> What to work on
Rewrite every line from the one containing "Screen dimensions: 636x608" through the end of the entries, inclusive, requests and all, scaling each coordinate in the answers by 0.95 and rounding to whole numbers with halves rounded up. Leave the pictures out.

— Start of Supplied records —

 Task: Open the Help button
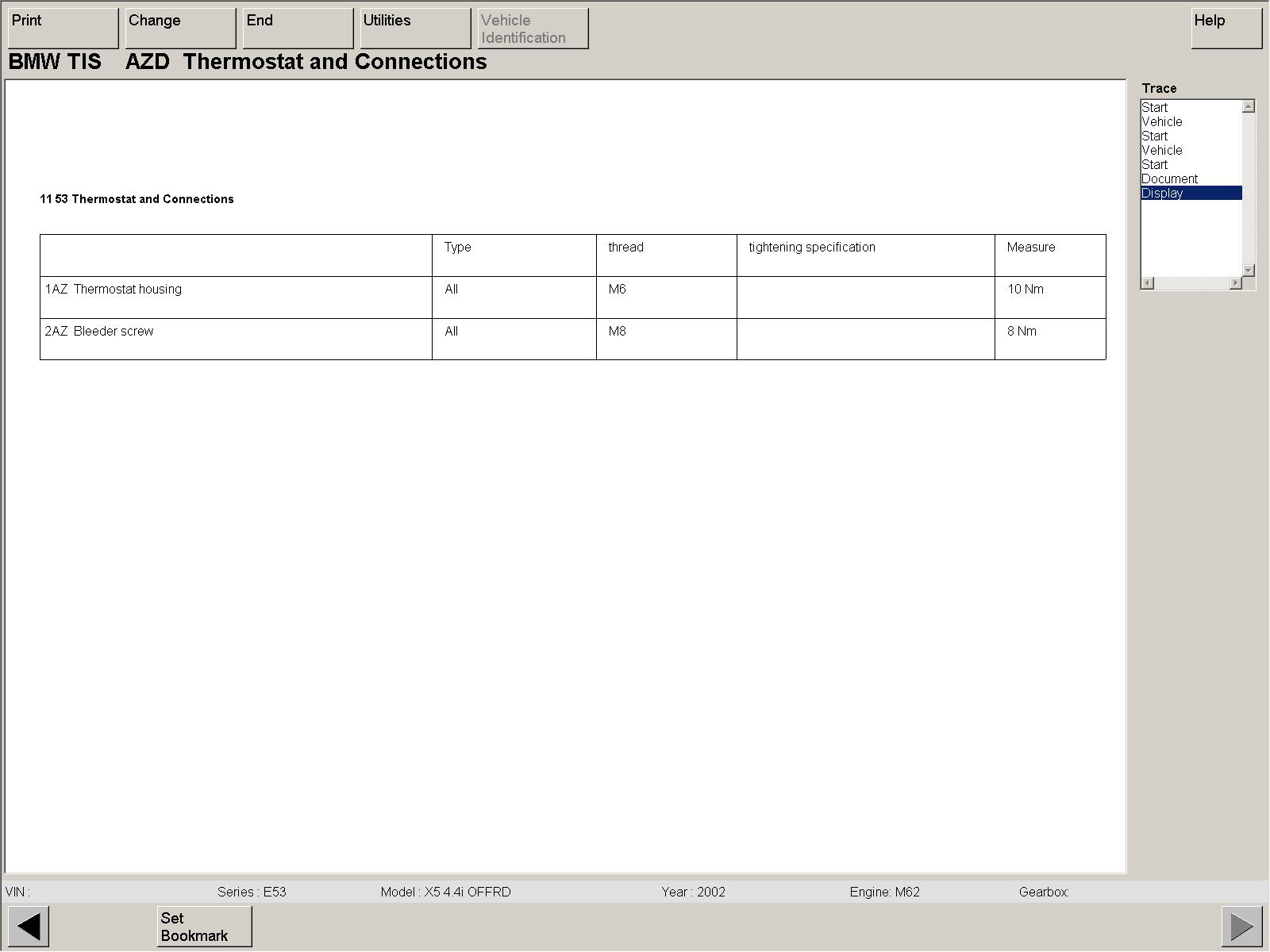[1226, 29]
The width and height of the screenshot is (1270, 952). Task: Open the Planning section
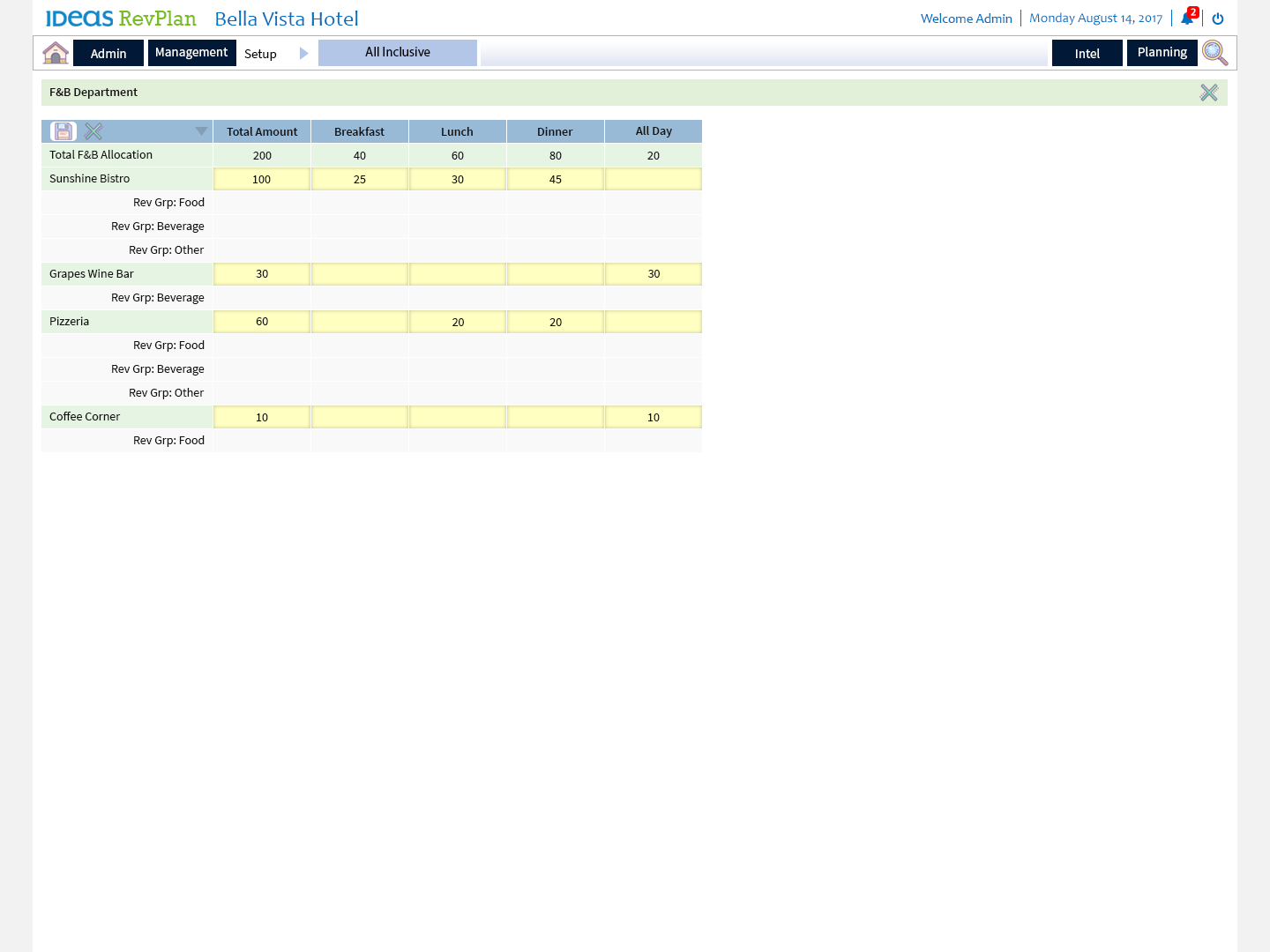click(1162, 53)
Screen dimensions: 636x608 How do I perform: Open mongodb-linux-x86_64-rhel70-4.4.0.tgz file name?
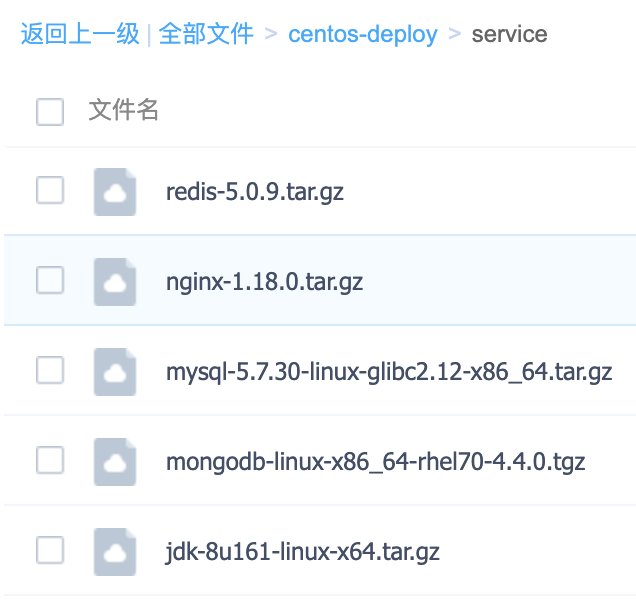point(375,462)
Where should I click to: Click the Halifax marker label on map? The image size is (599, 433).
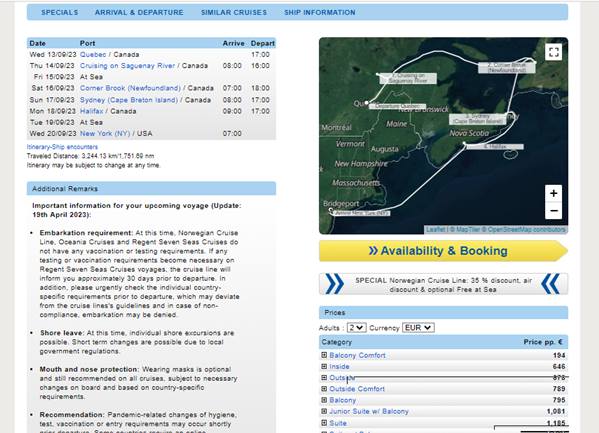point(495,146)
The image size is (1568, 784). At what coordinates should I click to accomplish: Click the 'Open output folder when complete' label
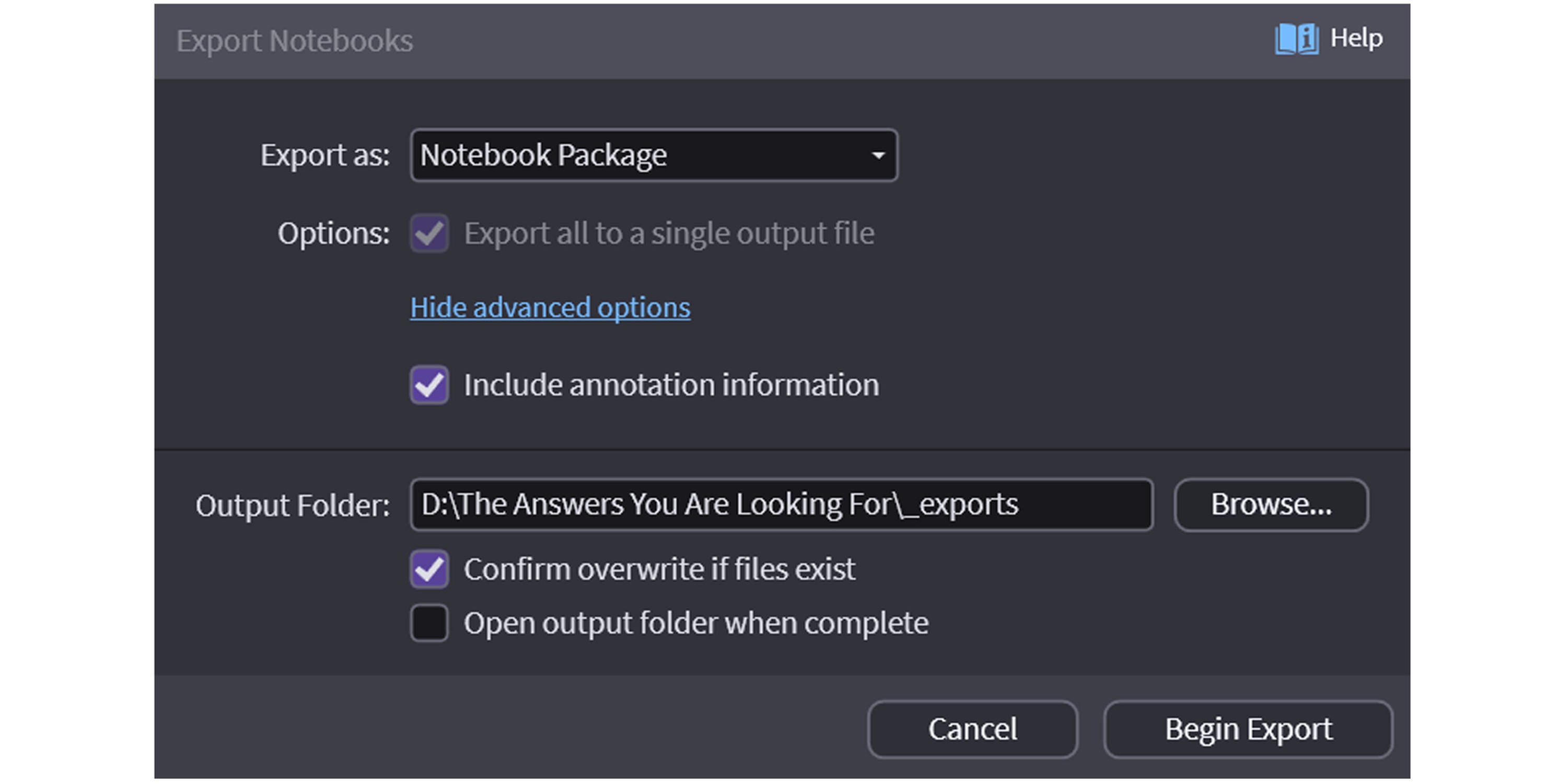(696, 623)
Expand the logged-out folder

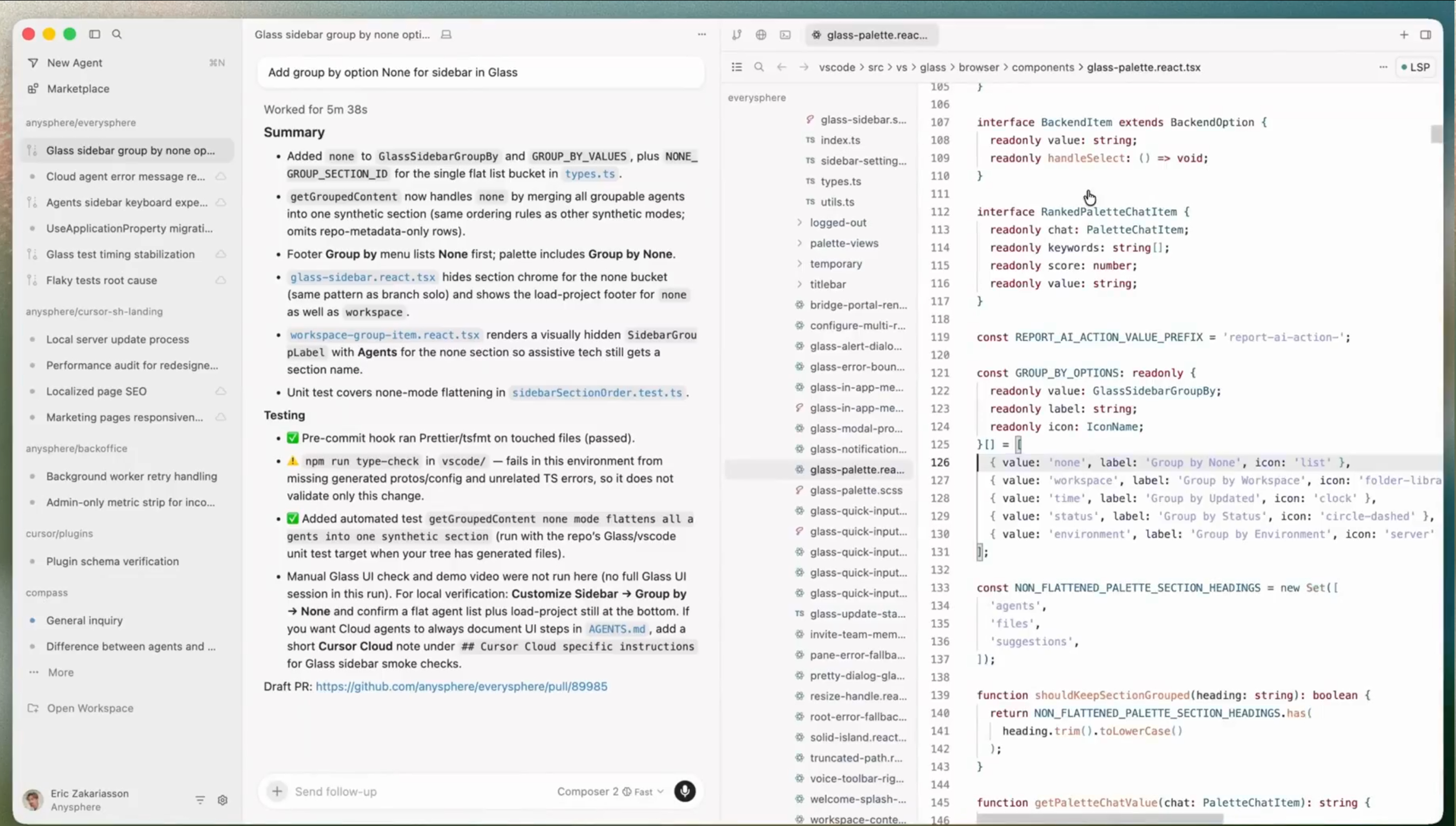[x=837, y=223]
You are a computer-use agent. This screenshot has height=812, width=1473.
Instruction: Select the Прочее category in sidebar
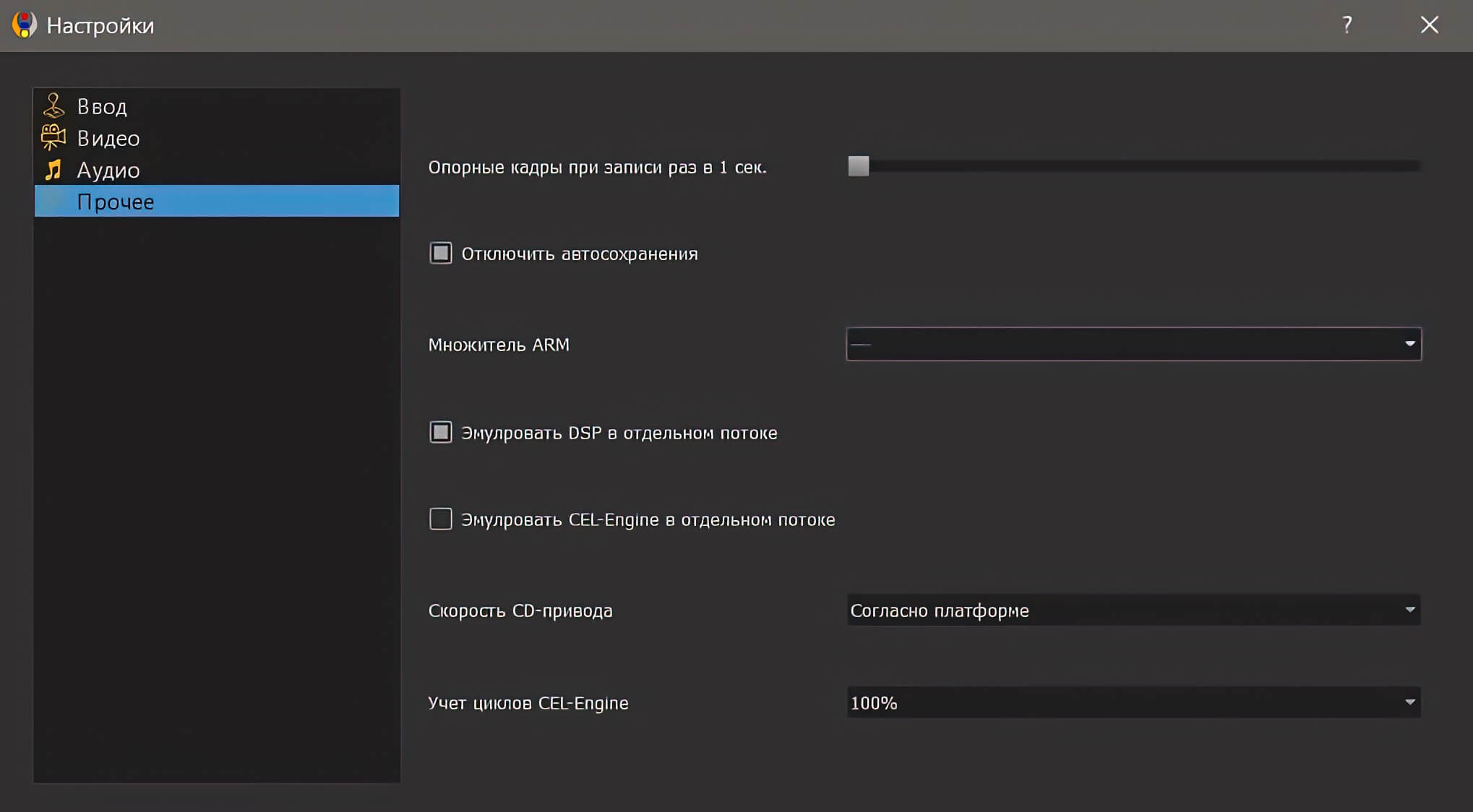coord(116,202)
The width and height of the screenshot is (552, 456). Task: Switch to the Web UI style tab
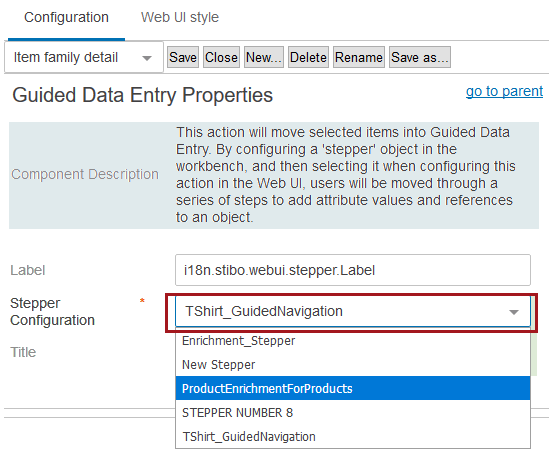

— End of Supplied records —

> Written reply
Screen dimensions: 636x608 How do I perform: Open mongodb-linux-x86_64-rhel70-4.4.0.tgz file name?
point(356,439)
Where should I click to: Click the Halifax marker label on map? The image size is (599, 433).
point(470,139)
The image size is (1568, 784). At what coordinates should I click to accomplish: Click the 'Open output folder when complete' label
(661, 592)
Expand the logged-out folder

[x=795, y=212]
You are a computer-use agent. This screenshot has height=812, width=1473.
Instruction: Select the Прочее category in sidebar
coord(110,192)
The width and height of the screenshot is (552, 456). Task: Switch to the Web UI style tab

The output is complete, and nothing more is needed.